## [Source passage]
3. Local Development Gets Messy

Running header on 3001, sidebar on 3002, main app on 3000? You need a script that starts all three. DevTools become confusing. Debugging is annoying because code's spread across tabs.

We use docker-compose for local dev now.

When Microfrontends Actually Make Sense

  • Multiple independent teams that deploy on different schedules
  • Large apps where different domains truly don't talk to each other much
  • Different performance requirements (cart is performance-critical, admin dashboard isn't)

When They're Overkill

  • Small team, single app
  • Heavy cross-domain state sharing
  • When you actually LIKE your monolith

Honestly? We use it now because we have to, and it works. But if I could go back, I'd probably keep the main app as a monolith and only use microfrontends for truly independent features (like admin dashboard as a separate app).

## [Required tasks]
1. Answer the following from the passage on microfrontends, one line each:
(a) On which port does the sidebar run?
(b) What does the team use for local development now?
(c) Which part of an app is given as an example of being performance-critical?
2. Rewrite the part of the passage on microfrontends that opens with the words containing "Running header on" and closes with "local dev now.", changing "sidebar" to "footer".

## [Data rows]
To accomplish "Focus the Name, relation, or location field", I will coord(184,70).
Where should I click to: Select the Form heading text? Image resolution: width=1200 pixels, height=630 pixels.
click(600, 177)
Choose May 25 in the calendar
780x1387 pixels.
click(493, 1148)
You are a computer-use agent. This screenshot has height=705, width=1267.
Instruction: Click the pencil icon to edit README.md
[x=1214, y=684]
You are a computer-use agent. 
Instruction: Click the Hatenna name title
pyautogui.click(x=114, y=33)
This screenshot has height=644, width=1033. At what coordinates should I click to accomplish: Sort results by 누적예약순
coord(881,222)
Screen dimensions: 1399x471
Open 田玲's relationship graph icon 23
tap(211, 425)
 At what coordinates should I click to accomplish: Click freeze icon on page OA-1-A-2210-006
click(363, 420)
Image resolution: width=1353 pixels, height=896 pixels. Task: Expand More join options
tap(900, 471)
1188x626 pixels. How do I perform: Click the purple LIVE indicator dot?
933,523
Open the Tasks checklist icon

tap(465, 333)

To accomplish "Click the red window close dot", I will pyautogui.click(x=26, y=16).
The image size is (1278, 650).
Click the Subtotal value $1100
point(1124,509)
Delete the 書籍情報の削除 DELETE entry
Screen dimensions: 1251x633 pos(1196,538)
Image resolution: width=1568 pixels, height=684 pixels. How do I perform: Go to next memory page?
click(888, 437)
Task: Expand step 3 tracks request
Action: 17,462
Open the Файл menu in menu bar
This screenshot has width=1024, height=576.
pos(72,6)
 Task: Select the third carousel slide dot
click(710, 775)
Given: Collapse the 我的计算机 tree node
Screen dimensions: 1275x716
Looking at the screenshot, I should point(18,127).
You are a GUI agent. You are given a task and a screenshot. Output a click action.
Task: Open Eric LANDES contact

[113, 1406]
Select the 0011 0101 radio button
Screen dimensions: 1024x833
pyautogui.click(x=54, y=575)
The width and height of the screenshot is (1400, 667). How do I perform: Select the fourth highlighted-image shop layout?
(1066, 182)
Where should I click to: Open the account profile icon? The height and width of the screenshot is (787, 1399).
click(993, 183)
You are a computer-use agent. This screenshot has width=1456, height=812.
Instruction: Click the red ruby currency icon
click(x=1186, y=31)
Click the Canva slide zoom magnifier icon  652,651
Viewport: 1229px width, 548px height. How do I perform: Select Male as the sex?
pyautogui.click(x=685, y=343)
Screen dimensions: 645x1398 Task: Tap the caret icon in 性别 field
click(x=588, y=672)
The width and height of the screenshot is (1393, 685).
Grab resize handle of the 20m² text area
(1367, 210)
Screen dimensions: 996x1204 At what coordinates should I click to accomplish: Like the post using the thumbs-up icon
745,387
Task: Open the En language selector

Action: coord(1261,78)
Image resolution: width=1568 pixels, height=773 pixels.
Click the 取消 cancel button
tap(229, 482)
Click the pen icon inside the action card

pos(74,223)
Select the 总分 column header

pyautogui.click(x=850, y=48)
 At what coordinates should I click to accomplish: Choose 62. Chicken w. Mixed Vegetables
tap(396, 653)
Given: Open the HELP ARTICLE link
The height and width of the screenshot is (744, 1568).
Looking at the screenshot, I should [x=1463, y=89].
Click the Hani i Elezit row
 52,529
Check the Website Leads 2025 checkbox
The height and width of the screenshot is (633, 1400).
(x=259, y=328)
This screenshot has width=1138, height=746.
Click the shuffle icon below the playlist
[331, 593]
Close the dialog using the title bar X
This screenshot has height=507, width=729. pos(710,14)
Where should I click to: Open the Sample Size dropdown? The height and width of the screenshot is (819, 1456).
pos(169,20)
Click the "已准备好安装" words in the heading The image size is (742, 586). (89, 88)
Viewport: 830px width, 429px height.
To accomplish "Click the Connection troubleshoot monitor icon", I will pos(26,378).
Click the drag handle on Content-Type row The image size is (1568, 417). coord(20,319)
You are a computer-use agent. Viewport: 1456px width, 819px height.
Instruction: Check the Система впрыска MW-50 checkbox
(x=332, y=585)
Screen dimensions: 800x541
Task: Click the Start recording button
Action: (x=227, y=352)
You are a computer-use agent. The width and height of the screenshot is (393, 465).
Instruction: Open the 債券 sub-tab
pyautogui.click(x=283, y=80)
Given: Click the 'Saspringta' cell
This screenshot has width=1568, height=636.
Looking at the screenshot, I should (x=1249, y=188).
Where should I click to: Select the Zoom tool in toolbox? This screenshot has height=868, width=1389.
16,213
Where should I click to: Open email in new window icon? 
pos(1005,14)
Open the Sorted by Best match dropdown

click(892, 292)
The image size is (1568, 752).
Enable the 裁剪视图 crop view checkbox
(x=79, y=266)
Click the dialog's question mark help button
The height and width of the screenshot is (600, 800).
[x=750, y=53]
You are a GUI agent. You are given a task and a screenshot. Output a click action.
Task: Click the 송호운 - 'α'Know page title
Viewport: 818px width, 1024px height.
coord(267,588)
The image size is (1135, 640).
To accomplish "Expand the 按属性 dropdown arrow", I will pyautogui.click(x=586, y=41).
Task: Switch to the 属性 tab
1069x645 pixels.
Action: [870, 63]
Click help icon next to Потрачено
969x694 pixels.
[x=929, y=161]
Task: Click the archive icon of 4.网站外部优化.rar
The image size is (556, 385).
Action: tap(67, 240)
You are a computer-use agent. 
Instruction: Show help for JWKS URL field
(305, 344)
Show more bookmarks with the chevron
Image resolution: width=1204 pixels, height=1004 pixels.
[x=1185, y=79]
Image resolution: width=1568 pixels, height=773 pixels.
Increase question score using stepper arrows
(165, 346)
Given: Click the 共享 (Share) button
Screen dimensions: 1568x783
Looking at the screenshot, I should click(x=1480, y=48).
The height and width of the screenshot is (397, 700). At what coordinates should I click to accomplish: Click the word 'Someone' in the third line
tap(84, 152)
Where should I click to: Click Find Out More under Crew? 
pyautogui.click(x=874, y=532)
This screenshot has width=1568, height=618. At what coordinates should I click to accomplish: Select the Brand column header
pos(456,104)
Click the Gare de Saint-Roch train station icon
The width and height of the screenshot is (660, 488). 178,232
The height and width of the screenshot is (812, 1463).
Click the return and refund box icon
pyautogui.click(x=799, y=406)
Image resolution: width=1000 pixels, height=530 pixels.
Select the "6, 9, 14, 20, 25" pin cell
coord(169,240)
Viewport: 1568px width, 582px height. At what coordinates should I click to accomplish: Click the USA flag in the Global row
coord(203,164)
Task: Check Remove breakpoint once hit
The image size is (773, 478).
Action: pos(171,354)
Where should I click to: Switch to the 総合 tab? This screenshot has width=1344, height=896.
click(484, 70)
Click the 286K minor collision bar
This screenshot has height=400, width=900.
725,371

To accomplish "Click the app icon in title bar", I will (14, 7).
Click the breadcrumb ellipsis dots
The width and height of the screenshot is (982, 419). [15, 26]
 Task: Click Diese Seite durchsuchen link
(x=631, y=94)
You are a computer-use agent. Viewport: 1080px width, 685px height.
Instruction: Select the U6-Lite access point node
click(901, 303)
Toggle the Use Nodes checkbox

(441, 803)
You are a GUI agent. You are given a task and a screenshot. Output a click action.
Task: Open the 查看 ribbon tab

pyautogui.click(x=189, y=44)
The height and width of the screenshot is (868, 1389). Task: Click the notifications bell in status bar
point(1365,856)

## [Responses per task]
1.
(a) 3002
(b) docker-compose
(c) The cart

2.
Running header on 3001, footer on 3002, main app on 3000? You need a script that starts all three. DevTools become confusing. Debugging is annoying because code's spread across tabs.

We use docker-compose for local dev now.